Miller, as Joe Fleming of USA Today points out, became the oldest skier in Olympics history to medal:
After the run, an emotional Miller had this quote passed along by The Guardians' Owen Gibson:
Losing my brother this last year was really hard for myself, my family, our whole community. It was just a lot of emotion. To have things go well today, as well as they did … everything felt pretty raw and pretty connected. It was a lot for me.
As Gibson reports, Miller's younger brother Chelone died last year of an apparent seizure. So earning a medal had to be an emotional and uplifting moment.
Meanwhile, the Dutch continued to dominate speedskating.
The women not only swept the podium for the 1,500, but they also had the top four finishers.
Jorien ter Mors was the star of the show, as she captured gold by setting an Olympic record that was set by Germany's Anni Friesinger at the 2002 Salt Lake City Games.
As soon as ter Mors set the record, four-time Olympic medalist Kristina Groves knew here time was going to be tough to beat:
Oh my goodness! @jorientermors puts down the race of the day so far - with ease! This will be very tough to beat folks, even for Wust!— Kristina Groves (@kngrover) February 16, 2014
This was also another disappointing outing for the American speedskaters. That team was supposed to be one of the strengths of Team America in Sochi, and that has been far from the case.
Heather Richardson was the top American finisher in the 1,500 despite this not being her strongest event. She finished in seventh place. Teammate Brittany Bowe finished 14th.
Bowe, as reported by Michael C. Lewis of The Salt Lake Tribune, had this to say on the disappointing showing by the Americans:
The team has done a great job sticking together. There could be a million different factors into the performance. Obviously, it’s unfortunate. No one wants to be in the position that we’re in, but we’re here and we’re doing what we can with it. And that is going out there and trying 100 percent every time we get on the ice.
There is just one more chance for the American speedskaters to turn things around in individual results. Only the 5,000-meter event remains, and that is not considered one of the Americans' strengths. With Day 9 complete, opportunities for a turnaround are quickly passing.
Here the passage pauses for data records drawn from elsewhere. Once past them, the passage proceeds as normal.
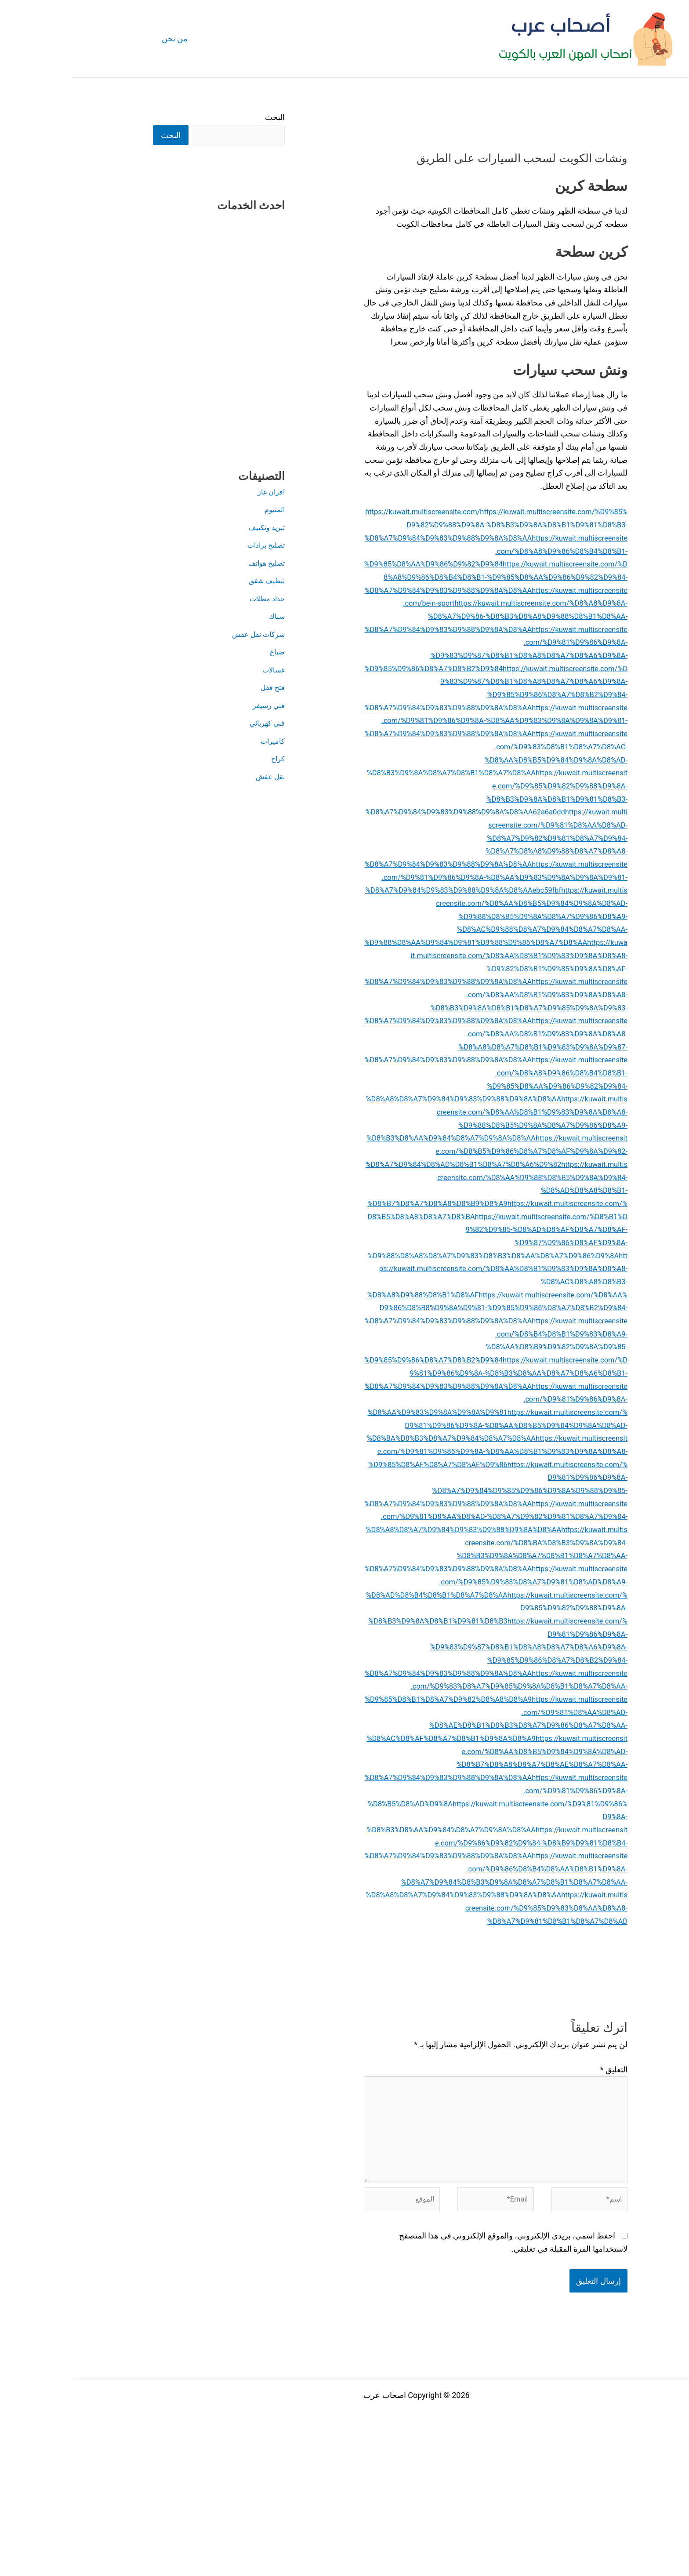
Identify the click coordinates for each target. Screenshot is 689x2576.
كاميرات (199, 741)
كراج (205, 759)
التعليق (541, 2200)
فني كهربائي (193, 723)
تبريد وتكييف (193, 528)
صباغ (205, 652)
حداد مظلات (193, 599)
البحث (203, 117)
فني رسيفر (195, 706)
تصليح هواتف (191, 563)
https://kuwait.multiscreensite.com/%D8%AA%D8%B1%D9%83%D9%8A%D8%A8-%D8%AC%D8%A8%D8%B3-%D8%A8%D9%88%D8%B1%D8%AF (423, 1346)
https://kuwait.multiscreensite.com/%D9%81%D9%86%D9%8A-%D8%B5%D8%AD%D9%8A (425, 1920)
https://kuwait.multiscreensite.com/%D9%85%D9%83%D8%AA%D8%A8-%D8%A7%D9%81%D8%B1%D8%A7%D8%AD (454, 2038)
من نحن (102, 38)
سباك (204, 616)
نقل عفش (196, 777)
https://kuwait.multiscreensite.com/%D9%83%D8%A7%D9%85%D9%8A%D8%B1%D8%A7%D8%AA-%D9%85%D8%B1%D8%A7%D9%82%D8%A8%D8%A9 (423, 1816)
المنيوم (202, 510)
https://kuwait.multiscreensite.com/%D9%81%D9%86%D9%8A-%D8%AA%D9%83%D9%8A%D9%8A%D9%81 (425, 1490)
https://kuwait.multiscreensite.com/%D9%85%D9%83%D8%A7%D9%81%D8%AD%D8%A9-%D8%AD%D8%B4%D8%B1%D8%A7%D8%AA (424, 1711)
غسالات (200, 670)
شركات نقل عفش (183, 634)
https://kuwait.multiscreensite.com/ (355, 511)
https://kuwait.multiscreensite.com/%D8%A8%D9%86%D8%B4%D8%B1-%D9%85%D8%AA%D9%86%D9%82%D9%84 (423, 563)
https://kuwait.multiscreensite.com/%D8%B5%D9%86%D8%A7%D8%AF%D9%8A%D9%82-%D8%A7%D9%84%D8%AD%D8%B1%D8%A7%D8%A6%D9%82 (424, 1216)
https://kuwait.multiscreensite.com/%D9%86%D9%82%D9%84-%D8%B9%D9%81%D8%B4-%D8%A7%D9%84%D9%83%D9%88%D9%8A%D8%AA (423, 1973)
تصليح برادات (191, 545)
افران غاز (197, 492)
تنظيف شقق (192, 581)
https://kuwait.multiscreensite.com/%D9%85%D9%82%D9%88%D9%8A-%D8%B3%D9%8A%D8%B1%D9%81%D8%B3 (425, 1737)
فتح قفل (199, 688)
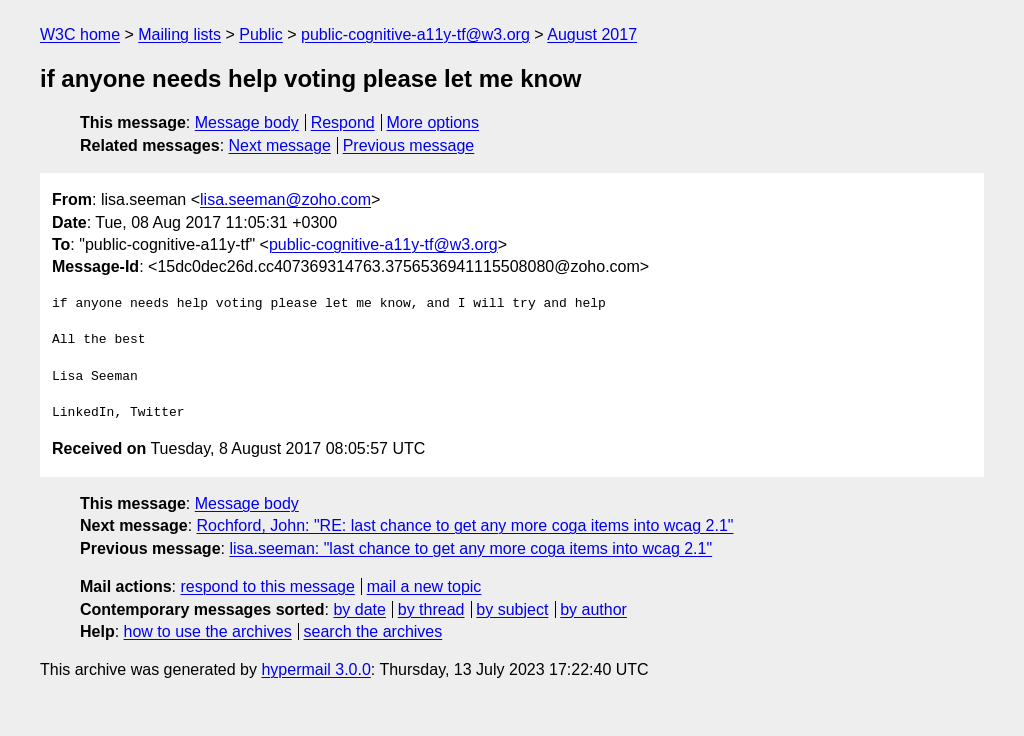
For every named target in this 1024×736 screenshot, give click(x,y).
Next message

There will be the team competitions to follow, but with the lackluster showings by the speedskaters so far, the Americans will have to improve to medal in any of those events. The pressure is only growing stronger by the day with each disappointing finish. Meanwhile, the competition continues to impress. Things will not get any easier the rest of the way.
Meanwhile, the Dutch would appear to be strong favorites in all the team events. They've had a successful showing thus far and promise to compete for additional hardware.